WHAT IS NEEDED: Transcribe the lines in the data below from the line containing "Task: Click the" through the line containing "Action: tap(85, 39)", inclusive, without the pictures.

STORED RECORDS:
==========
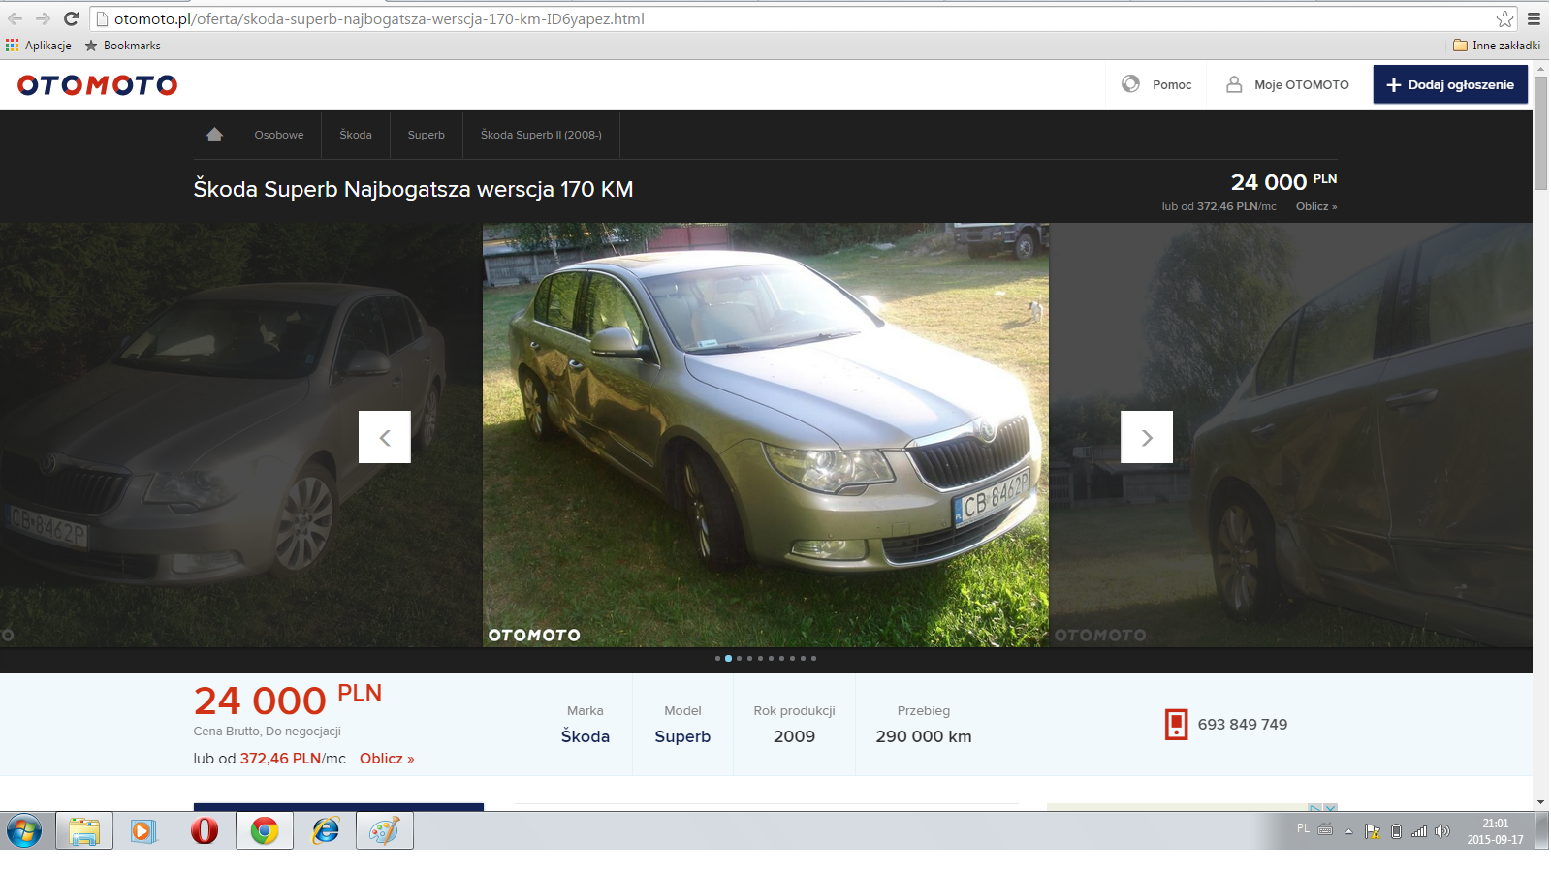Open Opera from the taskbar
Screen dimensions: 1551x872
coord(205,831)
==========
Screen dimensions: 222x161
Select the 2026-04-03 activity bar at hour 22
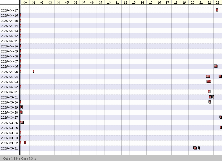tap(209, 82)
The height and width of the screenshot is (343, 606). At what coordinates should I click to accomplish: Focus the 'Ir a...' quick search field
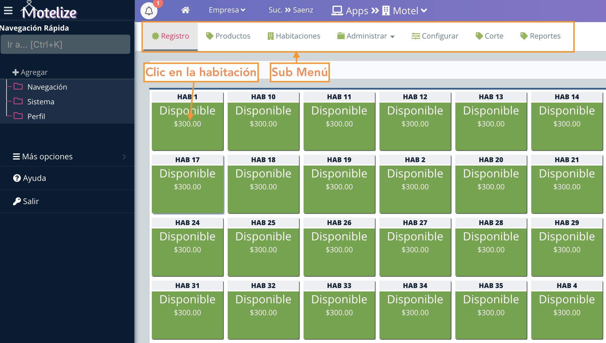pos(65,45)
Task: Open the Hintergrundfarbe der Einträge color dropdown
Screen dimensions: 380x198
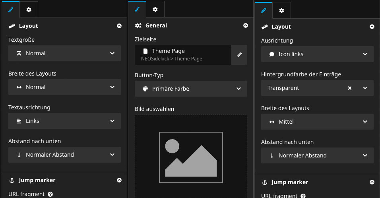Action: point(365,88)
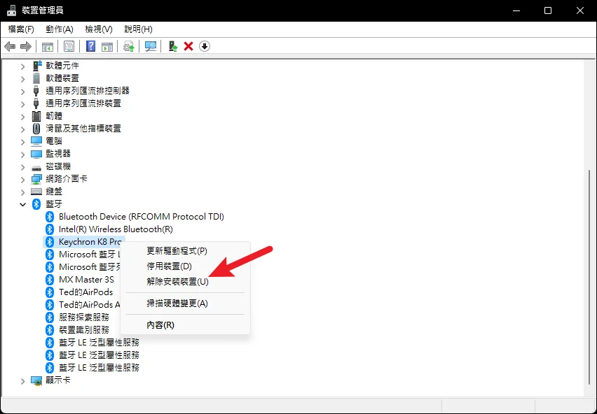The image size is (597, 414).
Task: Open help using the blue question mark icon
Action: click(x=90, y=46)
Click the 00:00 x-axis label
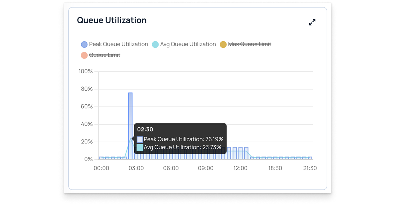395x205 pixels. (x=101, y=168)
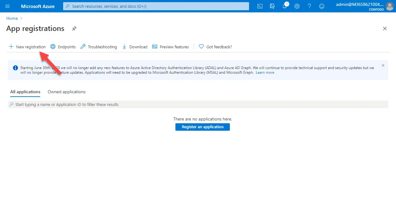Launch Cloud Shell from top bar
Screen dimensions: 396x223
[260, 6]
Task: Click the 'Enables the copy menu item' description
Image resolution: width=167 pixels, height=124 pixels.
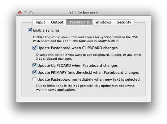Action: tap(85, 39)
==========
OUTPUT:
Task: Click the 'Enables the copy menu item' description
Image resolution: width=167 pixels, height=124 pixels.
Action: tap(85, 39)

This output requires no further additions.